Site-directed spin labeling (SDSL) is a technique for investigating the structure and local dynamics of proteins using electron spin resonance. The theory of SDSL is based on the specific reaction of spin labels with amino acids. A spin label's built-in protein structure can be detected by EPR spectroscopy. SDSL is also a useful tool in examinations of the protein folding process.[1]
Site-directed spin labeling (SDSL) was pioneered in the laboratory of Dr. W.L. Hubbell.[2] [3] In SDSL, sites for attachment of spin labels are introduced into recombinantly expressed proteins by site-directed mutagenesis. Functional groups contained within the spin label determine their specificity. At neutral pH, protein thiol groups specifically react with the functional groups methanethiosulfonate, maleimide, and iodoacetamide, creating a covalent bond with the amino acid Cys.[4] Spin labels are a unique molecular reporter, in that they are paramagnetic (contain an unpaired electron). Spin labels were first synthesized in the laboratory of H. M. McConnell in 1965.[5] Since then, a variety of nitroxide spin labels have enjoyed widespread use for the study of macromolecular structure and dynamics because of their stability and simple EPR signal. The nitroxyl radical (N-O) is usually incorporated into a heterocyclic ring (e.g. pyrrolidine), and the unpaired electron is predominantly localized to the N-O bond. Once incorporated into the protein, a spin label's motions are dictated by its local environment. Because spin labels are exquisitely sensitive to motion, this has profound effects on its EPR spectrum.[6]
The assembly of multi-subunit membrane protein complexes has also been studied using spin labeling. The binding of the PsaC subunit to the PsaA and PsaB subunits of the photosynthetic reaction center, Photosystem I, has been analyzed in great detail using this technique.[7]

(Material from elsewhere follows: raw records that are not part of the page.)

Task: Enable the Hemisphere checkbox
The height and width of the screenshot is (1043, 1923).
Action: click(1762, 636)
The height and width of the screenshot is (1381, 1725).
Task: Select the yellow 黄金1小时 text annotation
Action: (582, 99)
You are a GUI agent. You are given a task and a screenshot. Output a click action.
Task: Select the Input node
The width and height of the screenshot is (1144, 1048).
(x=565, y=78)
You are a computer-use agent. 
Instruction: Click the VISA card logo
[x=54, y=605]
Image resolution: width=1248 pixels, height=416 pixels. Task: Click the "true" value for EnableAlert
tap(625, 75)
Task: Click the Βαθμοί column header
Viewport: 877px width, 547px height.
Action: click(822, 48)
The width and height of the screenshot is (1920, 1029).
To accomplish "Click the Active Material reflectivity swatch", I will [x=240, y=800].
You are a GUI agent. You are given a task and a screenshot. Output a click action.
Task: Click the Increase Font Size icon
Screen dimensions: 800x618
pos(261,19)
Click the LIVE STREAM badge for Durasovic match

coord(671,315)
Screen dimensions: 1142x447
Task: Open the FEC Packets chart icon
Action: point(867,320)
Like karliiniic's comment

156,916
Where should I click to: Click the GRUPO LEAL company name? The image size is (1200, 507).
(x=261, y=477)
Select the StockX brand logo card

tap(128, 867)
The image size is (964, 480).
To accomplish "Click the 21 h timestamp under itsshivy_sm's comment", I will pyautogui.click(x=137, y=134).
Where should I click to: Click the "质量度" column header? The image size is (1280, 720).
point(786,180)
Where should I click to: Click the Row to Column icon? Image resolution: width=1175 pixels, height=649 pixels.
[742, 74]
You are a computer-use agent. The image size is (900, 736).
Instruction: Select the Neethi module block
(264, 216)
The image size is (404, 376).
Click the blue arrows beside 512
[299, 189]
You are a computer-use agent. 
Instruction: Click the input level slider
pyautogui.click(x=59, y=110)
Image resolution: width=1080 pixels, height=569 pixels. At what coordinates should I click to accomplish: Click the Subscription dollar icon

Dr. Ralf Langen's group showed that SDSL with EPR (University of Southern California, Los Angeles) can be used to understand the structure of amyloid fibrils and the structure of membrane bound Parkinson's disease protein alpha-synuclein.[8] A 2012 study generated a high resolution structure of IAPP fibrils using a combination of SDSL, pulse EPR and computational biology.[9]